Dois milhões e meio de pessoas e eu ali, um pontinho preto no terceiro telão da esquerda, ao lado do mar. Ao contrário da maior parte das pessoas ali, eu não corri para reservar hotel ao saber que Lady Gaga se apresentaria de graça em Copacabana. Minha presença no maior show de uma artista mulher na história do planeta foi quase que por acaso.
Desde que saí da faculdade, perdi muito do contato que eu tinha com a obra da diva. Já não acompanhava mais os lançamentos, embora as letras dos hits permanecessem intactos na memória. E, gente, como ela tem hit, né?
Mas calhou de eu estar passando um tempo no Rio de Janeiro bem nesse momento e, estando tão perto assim, eu jamais me perdoaria por perder O evento do ano.
Não pensei na multidão, na segurança, em como diabos eu ia fazer pra ir embora sem Uber, na lista de obstáculos que qualquer ser humano com o mínimo de sanidade pensaria antes de se deslocar para a orla. Estar ali era inquestionável.
E, por isso, eu fui.
Entre tantos desconhecidos com tanto (e tão pouco) em comum, pulando enquanto eu gritava que nasci assim mesmo, me perguntei a que linguagem responde um corpo que dança em êxtase.
Disseram por aí, na crentosfera, que nós éramos parte de um ritual coletivo de culto a satã.
Embora eu deteste admitir, há alguma verdade nisso aí.
Lady Gaga, assim como tantas outras divas que vieram antes e depois dela, há muito tempo deixou de ser apenas uma cantora pop para se tornar um arquétipo. Uma figura que deu autorização simbólica para que tantos se permitissem ser tudo aquilo que não cabia no armário da adolescência.
Em O Calibã e a Bruxa, Silvia Federici escreveu que, ao longo da história, a perseguição a mulheres e corpos dissidentes ocorreu por que elas ameaçavam o controle social com sua liberdade. Lady Gaga, uma mulher defensora desses corpos dissidentes (que ela batizou de monstros), ícone queer e transgressora, representa uma verdadeira heresia pop.

Monstros que bailam à luz da lua, à beira-mar
Além de logística (que outro lugar no mundo comportaria tanta gente?), a escolha de Copacabana para o evento foi também simbólica. A praia, esse território público por excelência, é um dos poucos locais ainda minimamente democráticos nas grandes cidades. Ali, ninguém precisa pagar ingresso, comprar ingresso, validar ingresso. É só chegar.
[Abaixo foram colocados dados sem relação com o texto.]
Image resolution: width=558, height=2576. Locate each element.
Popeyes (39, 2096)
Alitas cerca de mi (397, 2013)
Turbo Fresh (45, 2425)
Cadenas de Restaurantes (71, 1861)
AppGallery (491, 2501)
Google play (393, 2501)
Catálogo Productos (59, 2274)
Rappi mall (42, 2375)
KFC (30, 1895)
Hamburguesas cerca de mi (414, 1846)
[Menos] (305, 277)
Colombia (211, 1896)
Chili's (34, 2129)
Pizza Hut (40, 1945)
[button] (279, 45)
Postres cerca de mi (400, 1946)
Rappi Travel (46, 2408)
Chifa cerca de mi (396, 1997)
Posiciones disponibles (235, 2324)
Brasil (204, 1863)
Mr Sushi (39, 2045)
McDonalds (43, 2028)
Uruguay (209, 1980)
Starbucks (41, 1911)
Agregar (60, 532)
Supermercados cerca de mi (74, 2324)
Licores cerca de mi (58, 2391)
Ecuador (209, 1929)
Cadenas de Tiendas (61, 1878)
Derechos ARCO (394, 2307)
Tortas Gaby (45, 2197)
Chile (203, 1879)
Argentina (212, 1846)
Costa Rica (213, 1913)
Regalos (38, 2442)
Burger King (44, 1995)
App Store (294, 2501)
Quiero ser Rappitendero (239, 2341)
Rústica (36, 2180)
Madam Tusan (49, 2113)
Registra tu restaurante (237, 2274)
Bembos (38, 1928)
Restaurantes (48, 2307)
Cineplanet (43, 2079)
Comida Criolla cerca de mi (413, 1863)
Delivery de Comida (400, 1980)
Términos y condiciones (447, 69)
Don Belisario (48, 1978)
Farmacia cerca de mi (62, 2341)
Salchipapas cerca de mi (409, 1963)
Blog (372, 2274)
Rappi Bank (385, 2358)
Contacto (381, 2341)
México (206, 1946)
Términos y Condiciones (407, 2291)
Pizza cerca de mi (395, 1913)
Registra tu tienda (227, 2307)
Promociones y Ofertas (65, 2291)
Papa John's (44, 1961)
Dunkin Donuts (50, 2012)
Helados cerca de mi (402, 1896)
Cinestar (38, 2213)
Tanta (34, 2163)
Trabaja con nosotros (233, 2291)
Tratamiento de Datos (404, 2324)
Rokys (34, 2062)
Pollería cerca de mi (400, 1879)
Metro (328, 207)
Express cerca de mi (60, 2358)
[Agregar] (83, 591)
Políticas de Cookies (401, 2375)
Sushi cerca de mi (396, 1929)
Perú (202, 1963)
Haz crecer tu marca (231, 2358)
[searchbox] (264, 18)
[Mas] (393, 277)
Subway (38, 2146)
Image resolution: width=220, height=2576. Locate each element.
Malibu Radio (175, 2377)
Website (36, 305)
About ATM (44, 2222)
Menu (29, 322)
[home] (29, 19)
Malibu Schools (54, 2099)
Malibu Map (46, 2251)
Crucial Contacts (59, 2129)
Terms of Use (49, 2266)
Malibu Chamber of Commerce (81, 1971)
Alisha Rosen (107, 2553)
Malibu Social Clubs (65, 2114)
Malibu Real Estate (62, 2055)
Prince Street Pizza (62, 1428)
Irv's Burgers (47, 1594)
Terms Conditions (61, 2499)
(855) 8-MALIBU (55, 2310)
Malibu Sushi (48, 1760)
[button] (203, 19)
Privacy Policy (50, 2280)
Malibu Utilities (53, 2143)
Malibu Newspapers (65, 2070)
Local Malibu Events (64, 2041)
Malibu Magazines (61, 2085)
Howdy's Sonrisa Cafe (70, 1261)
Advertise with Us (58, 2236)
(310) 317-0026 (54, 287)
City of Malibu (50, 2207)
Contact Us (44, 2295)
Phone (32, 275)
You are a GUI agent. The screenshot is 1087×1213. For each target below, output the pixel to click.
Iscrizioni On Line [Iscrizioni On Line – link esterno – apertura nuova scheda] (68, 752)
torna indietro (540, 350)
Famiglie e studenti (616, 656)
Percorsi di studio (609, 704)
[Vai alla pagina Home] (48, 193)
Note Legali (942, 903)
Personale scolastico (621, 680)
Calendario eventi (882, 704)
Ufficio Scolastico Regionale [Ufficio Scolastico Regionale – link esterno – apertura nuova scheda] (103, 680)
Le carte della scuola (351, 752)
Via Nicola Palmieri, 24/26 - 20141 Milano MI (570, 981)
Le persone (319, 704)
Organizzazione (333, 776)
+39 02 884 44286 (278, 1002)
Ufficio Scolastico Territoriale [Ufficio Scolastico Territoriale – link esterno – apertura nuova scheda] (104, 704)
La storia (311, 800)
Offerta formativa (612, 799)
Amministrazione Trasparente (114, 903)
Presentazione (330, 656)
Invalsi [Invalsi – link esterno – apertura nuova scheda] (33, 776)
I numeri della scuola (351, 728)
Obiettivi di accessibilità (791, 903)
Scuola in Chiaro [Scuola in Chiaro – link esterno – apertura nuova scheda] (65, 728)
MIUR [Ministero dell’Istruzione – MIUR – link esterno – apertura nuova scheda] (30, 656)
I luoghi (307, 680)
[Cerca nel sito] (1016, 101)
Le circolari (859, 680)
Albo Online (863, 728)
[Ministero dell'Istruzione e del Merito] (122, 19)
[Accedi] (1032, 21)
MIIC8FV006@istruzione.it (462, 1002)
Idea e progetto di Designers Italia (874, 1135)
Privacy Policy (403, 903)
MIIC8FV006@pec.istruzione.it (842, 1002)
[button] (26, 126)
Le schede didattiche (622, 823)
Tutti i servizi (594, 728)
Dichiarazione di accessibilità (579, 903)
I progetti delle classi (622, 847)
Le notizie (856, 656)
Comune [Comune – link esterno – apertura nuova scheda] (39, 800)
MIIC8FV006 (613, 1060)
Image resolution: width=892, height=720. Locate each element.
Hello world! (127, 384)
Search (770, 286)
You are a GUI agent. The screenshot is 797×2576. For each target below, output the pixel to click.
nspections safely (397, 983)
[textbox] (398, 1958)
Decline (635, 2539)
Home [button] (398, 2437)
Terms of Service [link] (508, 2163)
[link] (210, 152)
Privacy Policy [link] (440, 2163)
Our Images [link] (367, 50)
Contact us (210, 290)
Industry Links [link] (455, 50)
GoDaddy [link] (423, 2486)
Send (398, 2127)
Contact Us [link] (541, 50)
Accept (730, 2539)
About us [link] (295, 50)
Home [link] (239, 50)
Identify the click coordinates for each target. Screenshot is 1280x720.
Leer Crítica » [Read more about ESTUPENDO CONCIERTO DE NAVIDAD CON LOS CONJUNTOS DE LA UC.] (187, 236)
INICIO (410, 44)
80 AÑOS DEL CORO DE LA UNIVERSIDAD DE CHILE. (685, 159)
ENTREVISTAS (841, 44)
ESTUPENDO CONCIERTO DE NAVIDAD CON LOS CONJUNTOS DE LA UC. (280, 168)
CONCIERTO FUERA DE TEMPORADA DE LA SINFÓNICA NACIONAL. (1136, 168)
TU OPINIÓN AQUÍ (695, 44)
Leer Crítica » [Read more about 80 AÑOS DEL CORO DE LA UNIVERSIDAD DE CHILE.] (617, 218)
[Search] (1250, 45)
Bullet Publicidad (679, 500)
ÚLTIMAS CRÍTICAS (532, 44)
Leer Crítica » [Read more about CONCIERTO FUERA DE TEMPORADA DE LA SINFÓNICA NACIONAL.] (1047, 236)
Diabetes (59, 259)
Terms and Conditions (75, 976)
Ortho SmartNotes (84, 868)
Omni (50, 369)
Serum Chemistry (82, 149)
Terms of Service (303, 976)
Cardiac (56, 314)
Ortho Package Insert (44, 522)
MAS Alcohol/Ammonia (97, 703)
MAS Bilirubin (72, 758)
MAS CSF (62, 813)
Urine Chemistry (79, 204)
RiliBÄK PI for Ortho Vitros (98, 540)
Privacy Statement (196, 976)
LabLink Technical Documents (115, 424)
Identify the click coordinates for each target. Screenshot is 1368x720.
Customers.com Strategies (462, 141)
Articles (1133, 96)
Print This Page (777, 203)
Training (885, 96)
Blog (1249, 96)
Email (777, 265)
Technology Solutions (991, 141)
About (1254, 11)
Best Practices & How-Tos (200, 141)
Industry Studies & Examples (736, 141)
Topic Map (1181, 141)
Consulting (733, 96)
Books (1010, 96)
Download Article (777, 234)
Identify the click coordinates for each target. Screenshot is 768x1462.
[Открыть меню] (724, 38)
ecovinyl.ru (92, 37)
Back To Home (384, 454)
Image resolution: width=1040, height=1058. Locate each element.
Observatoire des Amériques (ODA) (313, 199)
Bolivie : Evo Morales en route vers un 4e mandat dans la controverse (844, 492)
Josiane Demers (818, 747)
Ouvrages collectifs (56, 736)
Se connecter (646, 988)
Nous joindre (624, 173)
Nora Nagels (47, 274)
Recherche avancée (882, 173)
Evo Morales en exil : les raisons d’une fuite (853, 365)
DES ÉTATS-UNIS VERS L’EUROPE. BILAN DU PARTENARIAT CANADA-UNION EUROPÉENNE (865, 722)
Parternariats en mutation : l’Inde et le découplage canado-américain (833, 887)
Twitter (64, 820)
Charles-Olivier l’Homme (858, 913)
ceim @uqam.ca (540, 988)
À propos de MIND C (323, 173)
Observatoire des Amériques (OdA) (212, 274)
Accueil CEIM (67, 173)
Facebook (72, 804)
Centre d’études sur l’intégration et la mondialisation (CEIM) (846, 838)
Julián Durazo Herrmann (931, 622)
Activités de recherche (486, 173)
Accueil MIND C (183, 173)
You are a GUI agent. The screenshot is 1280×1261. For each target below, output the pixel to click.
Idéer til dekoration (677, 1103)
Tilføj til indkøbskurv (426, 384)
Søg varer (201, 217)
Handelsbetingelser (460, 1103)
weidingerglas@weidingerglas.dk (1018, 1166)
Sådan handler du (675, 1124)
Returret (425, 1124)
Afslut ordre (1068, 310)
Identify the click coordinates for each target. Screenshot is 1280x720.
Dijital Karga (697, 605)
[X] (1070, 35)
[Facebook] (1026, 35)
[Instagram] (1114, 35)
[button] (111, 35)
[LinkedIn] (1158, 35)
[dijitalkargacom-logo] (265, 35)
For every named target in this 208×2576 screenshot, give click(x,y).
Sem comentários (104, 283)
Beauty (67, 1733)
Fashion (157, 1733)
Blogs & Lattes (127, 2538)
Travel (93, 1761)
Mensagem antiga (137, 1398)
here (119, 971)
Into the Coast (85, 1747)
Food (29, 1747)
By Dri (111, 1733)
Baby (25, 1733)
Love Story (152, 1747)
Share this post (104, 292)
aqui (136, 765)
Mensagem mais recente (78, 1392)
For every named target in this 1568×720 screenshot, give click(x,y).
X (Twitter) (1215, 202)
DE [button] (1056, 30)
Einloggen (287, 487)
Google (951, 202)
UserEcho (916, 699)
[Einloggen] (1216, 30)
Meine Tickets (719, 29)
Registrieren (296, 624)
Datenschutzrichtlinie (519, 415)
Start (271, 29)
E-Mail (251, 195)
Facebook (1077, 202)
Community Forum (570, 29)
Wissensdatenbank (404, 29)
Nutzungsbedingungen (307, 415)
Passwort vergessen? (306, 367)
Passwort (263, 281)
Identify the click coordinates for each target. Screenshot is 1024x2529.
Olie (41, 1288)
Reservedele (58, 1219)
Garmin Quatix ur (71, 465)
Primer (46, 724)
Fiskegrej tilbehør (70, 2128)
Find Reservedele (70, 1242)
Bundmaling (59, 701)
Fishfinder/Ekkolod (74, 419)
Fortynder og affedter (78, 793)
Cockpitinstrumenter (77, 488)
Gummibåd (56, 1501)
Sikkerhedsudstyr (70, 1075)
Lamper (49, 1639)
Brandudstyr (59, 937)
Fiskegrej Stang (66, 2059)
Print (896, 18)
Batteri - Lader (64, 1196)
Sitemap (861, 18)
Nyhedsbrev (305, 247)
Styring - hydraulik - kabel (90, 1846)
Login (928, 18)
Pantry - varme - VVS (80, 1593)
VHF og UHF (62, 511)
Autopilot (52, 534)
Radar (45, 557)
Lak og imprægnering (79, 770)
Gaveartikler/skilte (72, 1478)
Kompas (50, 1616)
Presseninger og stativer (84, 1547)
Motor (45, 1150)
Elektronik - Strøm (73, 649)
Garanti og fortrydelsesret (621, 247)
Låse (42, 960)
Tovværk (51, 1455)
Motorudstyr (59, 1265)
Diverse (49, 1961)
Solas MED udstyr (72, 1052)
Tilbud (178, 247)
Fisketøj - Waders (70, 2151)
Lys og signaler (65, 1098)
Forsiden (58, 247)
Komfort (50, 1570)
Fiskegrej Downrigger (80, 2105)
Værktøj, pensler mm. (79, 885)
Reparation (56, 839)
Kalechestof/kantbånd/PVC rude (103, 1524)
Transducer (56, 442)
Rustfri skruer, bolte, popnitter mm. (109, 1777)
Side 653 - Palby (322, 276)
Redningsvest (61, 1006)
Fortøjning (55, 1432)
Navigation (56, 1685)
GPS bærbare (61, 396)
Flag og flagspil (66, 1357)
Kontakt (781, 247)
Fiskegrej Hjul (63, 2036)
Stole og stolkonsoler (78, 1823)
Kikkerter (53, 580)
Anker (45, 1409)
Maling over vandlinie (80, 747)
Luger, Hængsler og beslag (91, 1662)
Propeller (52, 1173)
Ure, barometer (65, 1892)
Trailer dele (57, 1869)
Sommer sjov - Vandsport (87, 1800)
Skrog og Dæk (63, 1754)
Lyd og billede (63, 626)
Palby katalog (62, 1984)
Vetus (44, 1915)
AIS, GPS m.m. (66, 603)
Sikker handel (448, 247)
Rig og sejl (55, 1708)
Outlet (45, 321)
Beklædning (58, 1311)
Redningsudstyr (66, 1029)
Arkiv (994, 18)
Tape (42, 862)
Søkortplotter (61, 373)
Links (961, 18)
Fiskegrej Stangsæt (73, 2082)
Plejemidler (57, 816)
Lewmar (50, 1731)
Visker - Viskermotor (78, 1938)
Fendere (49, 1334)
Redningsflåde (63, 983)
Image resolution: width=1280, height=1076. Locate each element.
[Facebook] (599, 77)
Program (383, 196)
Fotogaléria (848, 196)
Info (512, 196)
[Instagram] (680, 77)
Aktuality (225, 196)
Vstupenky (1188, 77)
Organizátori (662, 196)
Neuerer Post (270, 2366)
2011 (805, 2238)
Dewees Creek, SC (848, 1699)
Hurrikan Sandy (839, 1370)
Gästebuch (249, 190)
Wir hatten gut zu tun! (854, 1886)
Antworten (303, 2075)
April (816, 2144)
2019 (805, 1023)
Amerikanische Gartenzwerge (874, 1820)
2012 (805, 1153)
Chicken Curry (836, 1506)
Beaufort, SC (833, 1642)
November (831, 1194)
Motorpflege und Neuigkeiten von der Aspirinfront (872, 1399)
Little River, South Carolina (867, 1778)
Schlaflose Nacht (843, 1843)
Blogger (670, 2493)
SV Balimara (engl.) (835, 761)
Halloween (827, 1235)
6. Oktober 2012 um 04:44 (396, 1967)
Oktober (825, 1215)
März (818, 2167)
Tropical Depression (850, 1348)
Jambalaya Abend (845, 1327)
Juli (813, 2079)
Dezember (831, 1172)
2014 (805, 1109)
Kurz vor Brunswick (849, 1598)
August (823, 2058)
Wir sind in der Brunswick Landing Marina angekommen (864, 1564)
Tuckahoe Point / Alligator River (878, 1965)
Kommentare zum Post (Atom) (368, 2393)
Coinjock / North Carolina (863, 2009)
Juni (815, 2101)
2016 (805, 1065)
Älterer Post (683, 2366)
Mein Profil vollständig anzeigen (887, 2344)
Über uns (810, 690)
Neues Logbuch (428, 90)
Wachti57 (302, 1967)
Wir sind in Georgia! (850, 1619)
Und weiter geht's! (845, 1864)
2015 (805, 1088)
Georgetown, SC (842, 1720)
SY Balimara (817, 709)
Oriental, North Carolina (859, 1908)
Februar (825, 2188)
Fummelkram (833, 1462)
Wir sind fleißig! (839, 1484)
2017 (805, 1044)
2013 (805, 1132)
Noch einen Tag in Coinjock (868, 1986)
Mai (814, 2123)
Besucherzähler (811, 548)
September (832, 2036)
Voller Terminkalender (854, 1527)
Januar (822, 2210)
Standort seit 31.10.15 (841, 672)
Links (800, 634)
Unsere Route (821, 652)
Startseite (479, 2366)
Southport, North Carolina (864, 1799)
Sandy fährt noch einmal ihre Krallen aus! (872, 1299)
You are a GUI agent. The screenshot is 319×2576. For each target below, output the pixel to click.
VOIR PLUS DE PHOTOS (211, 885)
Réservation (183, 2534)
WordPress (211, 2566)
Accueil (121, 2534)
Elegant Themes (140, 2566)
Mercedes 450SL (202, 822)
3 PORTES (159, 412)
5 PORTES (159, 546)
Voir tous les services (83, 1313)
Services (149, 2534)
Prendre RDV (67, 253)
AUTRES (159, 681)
E Copa já é, em certa medida, o cenário de tudo que importa no Rio: do Réveillon ao clássico futevôlei e, agora de uma multidão que entoou “Shallow” abraçado com um estranho.
Uma metrópole com o privilégio da praia, o Rio tem essa maresia que afrouxa a dureza do concreto e dá lugar à criatividade e ao improviso, temperado com uma mistura de beleza e de caos. No palco, Lady Gaga. No horizonte, o Cristo com os braços abertos, observava tudo e dizia: “vai lá e arrasa!”.
E os monstros arrasaram de uma vez só.
Lady Gaga, é afinal, a mãe de todos aqueles que foram convencidos de que eram “too much”: demais para ser amado, ser respeitado, para estar em público sem se encolher. Em suas performances exageradas e dissonantes, algo dentro de toda essa gente encontrou eco.
Eu vi senhores engravatados de salto alto. Vi rostos embaçados de choro. Vi gente com glitter no corpo inteiro, com fantasias improvisadas e bandeiras LGBT penduradas como capas. Pela tela do TikTok, vi um menino se ajoelhar na areia e pedir um outro em casamento. Os comentários do vídeo diziam: “depois de uma vida inteira se escondendo, poder ser feliz em público é um alívio”.
Então sim, todos aqueles presentes no dia 03 de maio de 2025 fizeram parte de um ritual. Fizemos uma comunhão pagã pelo milagre que é sermos muitos, diferentes, e ainda assim estarmos juntos. Invocamos um outro futuro possível, onde corpos são livres e afetos são públicos. E nosso sacrifício ritualístico foi dançar até que todos os silêncios de uma vida inteira ficassem pequenos.
E deliramos juntos. Na praia. Gritando “Baby, I was born this way”.